● Extrait du document:
***

Pour ce qui concerne la présidence française du G20 et du G8 cette année, j'ai décidé d'accorder une forte priorité à l'Afrique. J'ai invité 8 pays africains, les membres du NEPAD et le Président de l'Union africaine à rencontrer le G8 à Deauville le 27 mai, pour renforcer notre partenariat. Celui-ci passe par la franchise : comment tenons-nous nos engagements respectifs ? Du côté du G8 bien sûr, en particulier dans les domaines de la santé et de la sécurité alimentaire, mais aussi du côté de l'Afrique, et je pense notamment à la gouvernance.
Au G20, nous mettrons l'accent sur la lutte contre la faim et sur les infrastructures. J'ai décidé de me rendre à Addis Abeba ce 30 janvier, devant l'Union africaine, pour expliquer tout cela. Mais aussi pour plaider fortement pour les financements innovants. L'APD ne suffira pas à relever les défis £ nous devons impérativement disposer de financements additionnels et pérennes.
Je me suis prononcé à plusieurs reprises en faveur d'une taxe sur les transactions financières. J'y suis très favorable à titre personnel et j'espère mobiliser le plus largement possible autour de cette idée. Mais je connais bien sûr la forte hostilité d'un grand nombre de pays. Je ne veux pas me résoudre en tout cas à ce que cette année soit une année de plus sans nouveaux financements innovants. Aussi, je souhaite que nous puissions examiner un « panier d'options » et que chaque pays du G20 décide d'en appliquer une ou plusieurs.

***

● Tâches à réaliser:
a. Recopiez le passage de l'extrait du document qui va de « Je me suis prononcé » à « une ou plusieurs. ».
b. Traduisez en anglais cette phrase de l'extrait du document : « Au G20, nous mettrons l'accent sur la lutte contre la faim et sur les infrastructures. »
c. D'après l'extrait du document, les affirmations suivantes sont-elles exactes ? Répondez par oui ou par non, en citant à chaque fois les mots décisifs de l'extrait. (i) Des pays africains sont invités à rencontrer le G8 à Deauville le 27 mai. (ii) Le déplacement à Addis Abeba est prévu en février. (iii) La personne qui s'exprime est opposée à une taxe sur les transactions financières.

● Données fournies:
***

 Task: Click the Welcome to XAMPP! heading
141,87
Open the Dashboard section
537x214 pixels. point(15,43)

***

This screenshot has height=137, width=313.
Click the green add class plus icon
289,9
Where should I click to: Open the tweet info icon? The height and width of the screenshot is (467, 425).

***

● Résultats de l'exercice:
a.
Je me suis prononcé à plusieurs reprises en faveur d'une taxe sur les transactions financières. J'y suis très favorable à titre personnel et j'espère mobiliser le plus largement possible autour de cette idée. Mais je connais bien sûr la forte hostilité d'un grand nombre de pays. Je ne veux pas me résoudre en tout cas à ce que cette année soit une année de plus sans nouveaux financements innovants. Aussi, je souhaite que nous puissions examiner un « panier d'options » et que chaque pays du G20 décide d'en appliquer une ou plusieurs.

b. At the G20, we will focus on the fight against hunger and on infrastructure.

c.
(i) Oui : « J'ai invité 8 pays africains, les membres du NEPAD et le Président de l'Union africaine à rencontrer le G8 à Deauville le 27 mai »
(ii) Non : « J'ai décidé de me rendre à Addis Abeba ce 30 janvier »
(iii) Non : « J'y suis très favorable à titre personnel »